Furthermore, both art and music offer audiences a chance to experience the world through someone else’s eyes, fostering a much-needed sense of empathy, according to Correy Parks.

“I feel like art in general is the great connector,” said the rapper, who overcame a difficult childhood growing up in Woodland Meadows, sometimes referred to by its nickname Uzi Alley, where he was exposed to everything from underground dog fights to addicts freebasing crack cocaine in the public laundry rooms of the apartment complex, which has since been torn down. “Sometimes people can’t put an issue in a light where it’s personal to them, but, as a musician, you can paint a picture and make everyone relate to these ideas.”

Though Parks started crafting his first rhymes at 22, it wasn’t until he first listened back to “1 Down…1 Up” that he realized the potential power words could carry.

“I kept the headphones on, stepped back, closed my eyes and listened to how it made me feel, and it was like, ‘This is what I’m about,’” he said. “Too often music is lacking empathy, and I wanted to make sure I felt those emotions: ‘I’m begging you right now! My hands is up! Please don’t shoot me!’
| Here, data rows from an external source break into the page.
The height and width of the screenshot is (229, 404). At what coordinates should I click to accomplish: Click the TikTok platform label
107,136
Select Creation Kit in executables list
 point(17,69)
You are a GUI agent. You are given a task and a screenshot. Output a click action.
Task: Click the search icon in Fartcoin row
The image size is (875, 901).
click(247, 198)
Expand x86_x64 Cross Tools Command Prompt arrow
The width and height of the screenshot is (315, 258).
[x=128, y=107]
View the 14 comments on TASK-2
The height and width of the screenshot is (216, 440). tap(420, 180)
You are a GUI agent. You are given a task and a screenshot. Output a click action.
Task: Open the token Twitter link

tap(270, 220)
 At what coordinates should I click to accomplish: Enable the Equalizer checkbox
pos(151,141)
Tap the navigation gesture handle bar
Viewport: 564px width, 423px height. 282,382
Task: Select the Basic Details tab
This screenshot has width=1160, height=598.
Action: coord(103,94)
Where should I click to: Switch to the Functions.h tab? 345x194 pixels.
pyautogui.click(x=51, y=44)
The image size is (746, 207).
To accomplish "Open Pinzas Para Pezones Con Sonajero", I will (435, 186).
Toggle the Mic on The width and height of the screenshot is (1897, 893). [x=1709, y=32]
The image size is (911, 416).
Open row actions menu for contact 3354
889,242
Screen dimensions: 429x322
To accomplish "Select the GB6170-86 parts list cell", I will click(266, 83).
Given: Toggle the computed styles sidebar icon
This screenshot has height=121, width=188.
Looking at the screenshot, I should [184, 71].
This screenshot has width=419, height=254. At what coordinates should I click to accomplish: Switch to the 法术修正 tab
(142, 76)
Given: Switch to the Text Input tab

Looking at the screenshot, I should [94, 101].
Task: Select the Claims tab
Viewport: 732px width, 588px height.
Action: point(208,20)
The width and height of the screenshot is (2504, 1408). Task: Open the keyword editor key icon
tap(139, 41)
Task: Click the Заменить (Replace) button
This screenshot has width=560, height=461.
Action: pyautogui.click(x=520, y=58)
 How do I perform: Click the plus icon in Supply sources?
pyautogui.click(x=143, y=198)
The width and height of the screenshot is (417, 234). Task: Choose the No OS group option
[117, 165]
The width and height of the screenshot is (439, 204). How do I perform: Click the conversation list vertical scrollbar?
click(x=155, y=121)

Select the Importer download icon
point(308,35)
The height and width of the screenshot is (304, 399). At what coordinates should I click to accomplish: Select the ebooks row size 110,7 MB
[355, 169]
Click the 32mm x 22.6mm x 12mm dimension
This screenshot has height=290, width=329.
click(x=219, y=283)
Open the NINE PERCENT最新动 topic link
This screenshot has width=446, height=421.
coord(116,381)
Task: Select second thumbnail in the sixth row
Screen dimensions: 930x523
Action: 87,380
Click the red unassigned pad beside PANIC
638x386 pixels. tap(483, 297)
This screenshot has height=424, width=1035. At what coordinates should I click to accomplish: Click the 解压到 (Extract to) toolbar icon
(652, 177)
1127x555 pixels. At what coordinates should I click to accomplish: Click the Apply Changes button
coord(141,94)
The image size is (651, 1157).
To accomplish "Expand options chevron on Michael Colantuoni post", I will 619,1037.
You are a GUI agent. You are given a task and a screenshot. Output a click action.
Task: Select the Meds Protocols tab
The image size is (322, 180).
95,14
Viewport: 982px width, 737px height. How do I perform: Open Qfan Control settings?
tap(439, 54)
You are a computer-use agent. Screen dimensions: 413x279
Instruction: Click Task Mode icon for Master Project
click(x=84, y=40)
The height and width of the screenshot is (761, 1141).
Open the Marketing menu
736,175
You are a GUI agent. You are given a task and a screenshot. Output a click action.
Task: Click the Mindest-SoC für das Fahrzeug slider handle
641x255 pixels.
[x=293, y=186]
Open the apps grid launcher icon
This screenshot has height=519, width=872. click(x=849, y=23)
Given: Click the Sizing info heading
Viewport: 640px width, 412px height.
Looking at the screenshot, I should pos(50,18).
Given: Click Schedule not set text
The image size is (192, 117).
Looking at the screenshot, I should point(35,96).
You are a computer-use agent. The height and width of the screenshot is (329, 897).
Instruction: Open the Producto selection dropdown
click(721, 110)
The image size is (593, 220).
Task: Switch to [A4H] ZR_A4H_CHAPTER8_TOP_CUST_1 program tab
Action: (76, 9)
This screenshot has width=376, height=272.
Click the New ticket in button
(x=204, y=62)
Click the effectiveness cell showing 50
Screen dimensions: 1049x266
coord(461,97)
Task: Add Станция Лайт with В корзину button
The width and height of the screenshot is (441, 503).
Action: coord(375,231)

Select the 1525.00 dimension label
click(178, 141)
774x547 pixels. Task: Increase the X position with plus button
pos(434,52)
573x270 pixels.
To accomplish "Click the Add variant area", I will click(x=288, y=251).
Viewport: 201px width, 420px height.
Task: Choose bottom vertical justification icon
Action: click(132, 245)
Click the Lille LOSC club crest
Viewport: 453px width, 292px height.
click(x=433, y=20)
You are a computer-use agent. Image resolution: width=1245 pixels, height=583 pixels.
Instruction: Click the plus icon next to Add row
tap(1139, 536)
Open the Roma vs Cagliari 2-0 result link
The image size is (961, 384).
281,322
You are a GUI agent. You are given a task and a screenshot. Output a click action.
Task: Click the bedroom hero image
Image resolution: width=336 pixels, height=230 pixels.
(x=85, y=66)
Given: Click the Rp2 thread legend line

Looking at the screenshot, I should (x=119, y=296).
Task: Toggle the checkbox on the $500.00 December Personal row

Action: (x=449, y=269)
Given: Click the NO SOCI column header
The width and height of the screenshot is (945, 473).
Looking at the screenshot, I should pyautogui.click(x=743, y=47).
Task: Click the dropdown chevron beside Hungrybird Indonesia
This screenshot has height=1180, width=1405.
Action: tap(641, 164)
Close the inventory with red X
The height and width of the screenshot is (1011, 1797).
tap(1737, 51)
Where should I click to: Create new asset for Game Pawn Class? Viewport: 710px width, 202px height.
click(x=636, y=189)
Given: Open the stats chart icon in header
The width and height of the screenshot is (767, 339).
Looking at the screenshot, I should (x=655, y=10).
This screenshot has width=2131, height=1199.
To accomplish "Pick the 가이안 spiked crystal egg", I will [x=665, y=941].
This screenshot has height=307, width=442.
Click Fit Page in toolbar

“There are some people that will post that hashtag (#BlackLivesMatter) and not do anything else. Do you really feel it? Do you feel like you matter? Even at protests we’ll say ‘black lives matter’ and someone will be like ‘everyone’s lives matter.’ I get that energy, and that’s the end game. But right now we need to build ourselves back up so people start remembering we’re all humans, and we’re a lot more alike than we are different.”